ITAIリテラシーが企業の競争力を決める――KPMG×メルボルン大学の最新研究から考える
2025.09.19
AIの進化は驚くほどのスピードで進んでいます。ChatGPTの登場からわずか数年で、生成AIは私たちの日常生活や職場に浸透しました。ところが便利さと同時に、不安もまた広がっています。
2025年4月28日に発表された「Trust, attitudes and use of artificial intelligence: A global study 2025」は、メルボルン大学とKPMGが共同で実施した世界47カ国、48,340人を対象にしたAIに対する信頼、態度、利用実態を調査した大規模研究報告書です。(調査期間は2024年11月から2025年1月まで)
本稿では、この調査をもとに「経営にとってAIをどう位置づけるべきか」を考えます。
Contents
グローバルに広がるAI利用、その実態
調査によれば、世界の人々の3分の2(66%)が、日常生活・仕事・学習でAIを意識的に使っています。特に学生の利用は高く、83%が学習に活用していると答えました。一方で、AIについての体系的な教育や研修を受けた人は4割に満たず、半数近くは「自分はAIを理解していない」と感じています。
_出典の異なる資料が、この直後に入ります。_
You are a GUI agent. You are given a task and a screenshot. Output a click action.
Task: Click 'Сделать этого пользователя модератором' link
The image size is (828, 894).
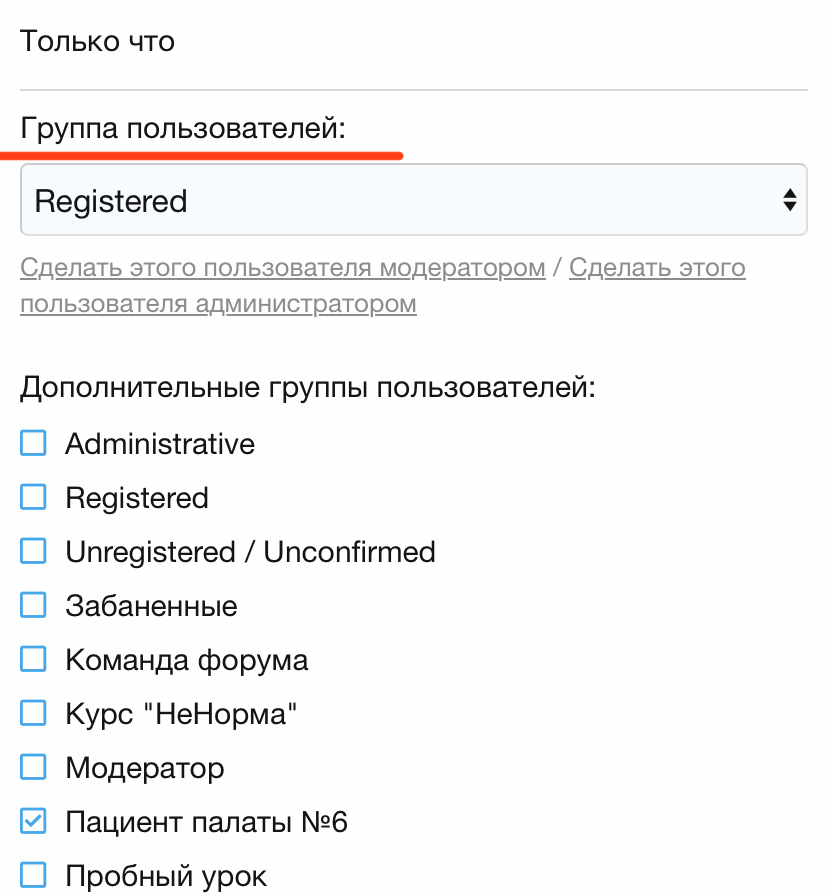[283, 268]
つまり「使っているけれど理解はしていない」状態が広がっているのです。
表面的な便利さに依存する社員と、リスクを直視する経営層の間で、意識のギャップが広がりかねないアンバランスさがあると考えられます。
信頼できるのは「技術力」、不安なのは「安全性」
人々のAIへの信頼は二面性を帯びています。技術的な正確さや出力の有用性については65%が信頼を示した一方で、安全性や倫理性については52%しか「信頼できる」と答えていません。
例えば、医療分野でAIが病気の診断を助けることには期待が集まる一方、個人情報の取り扱いや誤診リスクへの懸念は根強く残っています。
この「便利さは認めるが、社会的な影響は不安」という二重構造こそ、AIガバナンスの難しさを物語っています。
先進国と新興国で分かれる“信頼格差”
さらに興味深いのは、先進国と新興国でAIに対する態度が大きく異なる点です。
- 先進国では、信頼度39%、受容度65%にとどまる
- 新興国では、信頼度57%、受容度84%に達する
この差は「AIがもたらす利益をより実感できているか」に起因します。
インドやナイジェリア、UAEでは利用率も高く、AIを経済成長の推進力として捉える姿勢が目立ちます。対して日本や欧州の一部では、規制や倫理面への不安が先立ち、「慎重な受容」が主流となっています。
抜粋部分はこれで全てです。